Oxidation of melatonin by oxoferryl hemoglobin: A mechanistic study

Reaction of melatonin with the hypervalent iron centre of oxoferryl hemoglobin, produced in aqueous solution from methemoglobin and H2O2, has been investigated at 37degreesC and pH 7.4, by absorption spectroscopy. The reaction results in reduction of the oxoferryl moiety with formation of a heme-ferric containing hemoprotein. Stopped-flow spectrophotometric measurements provide evidence that the reduction of oxoferryl-Hb by melatonin is first-order in oxoferryl-Hb and first-order in melatonin.
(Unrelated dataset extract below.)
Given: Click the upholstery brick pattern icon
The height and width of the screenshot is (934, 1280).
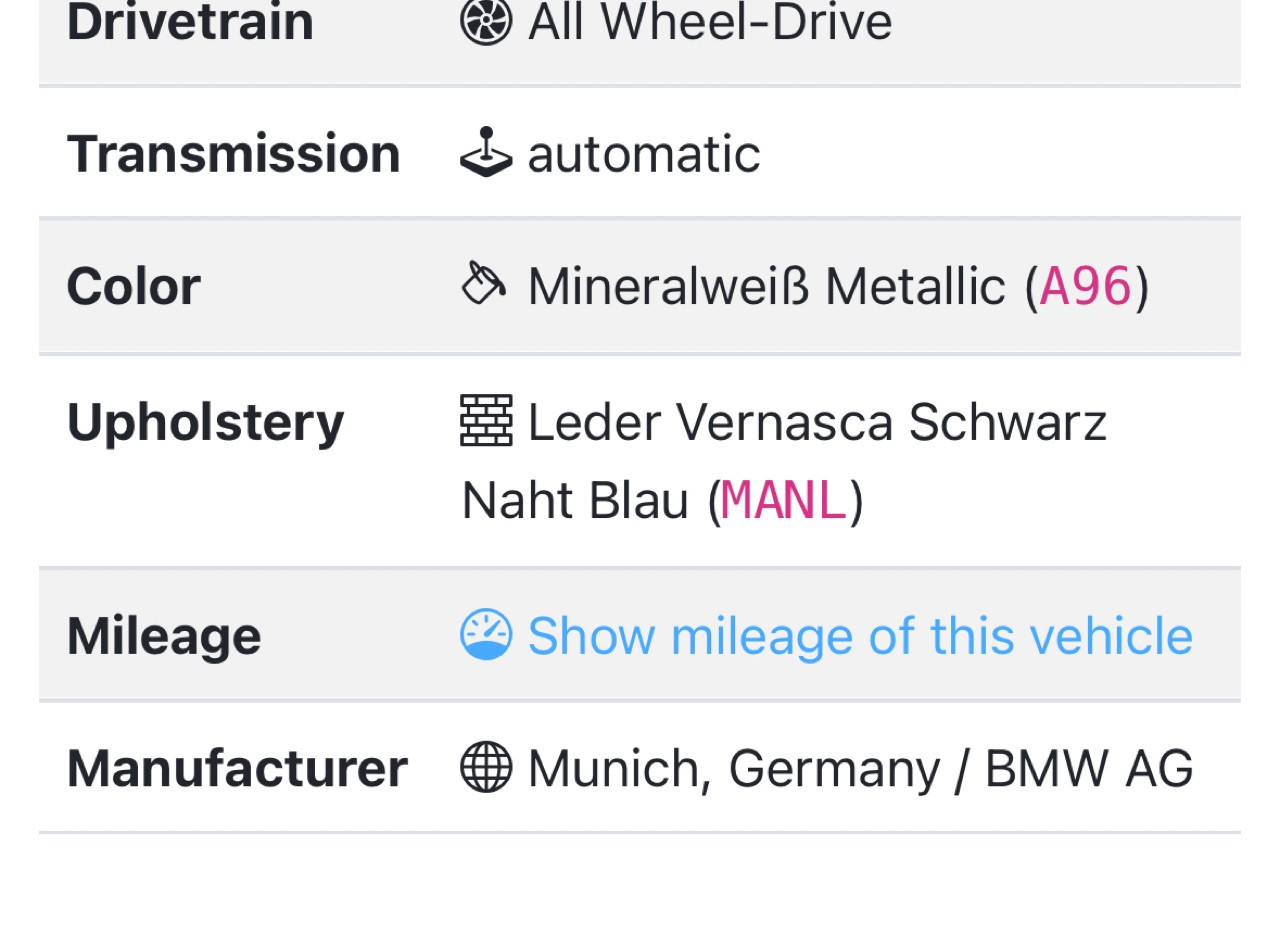Looking at the screenshot, I should (486, 420).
The bimolecular reaction constant at pH 7.4 and 37degreesC is 112 +/- 1.0 M(-1)s(-1). Two major oxidation products from melatonin have been found by gas chromatography-mass spectroscopy: the cyclic compound 1,2,3,3a,8,8ahexahydro-1-acetyl-5-methoxy-3a-hydroxypyrrolo[2,3-b]indole (cyclic 3-hydroxy-melatonin), and N-acetyl-N-1-formyl 5-methoxykynuramine (AFMK). The percentage yield of the two major products appears dependent on the ratio [oxoferryl-Hb]: [melatonin]-the higher the ratio the higher the yield of AFMK. The observed stoichiometry oxoferryl-Hb(reduced):melatonin(consumcd) is 2, when the ratio [oxoferryl-Hb]:[melatonin] is 1:1, but appears >2 at higher molar ratios. The reduction of the hypervalent iron of the oxoferryl moiety may be consistent with an oxidation of melatonin by two one-electron steps.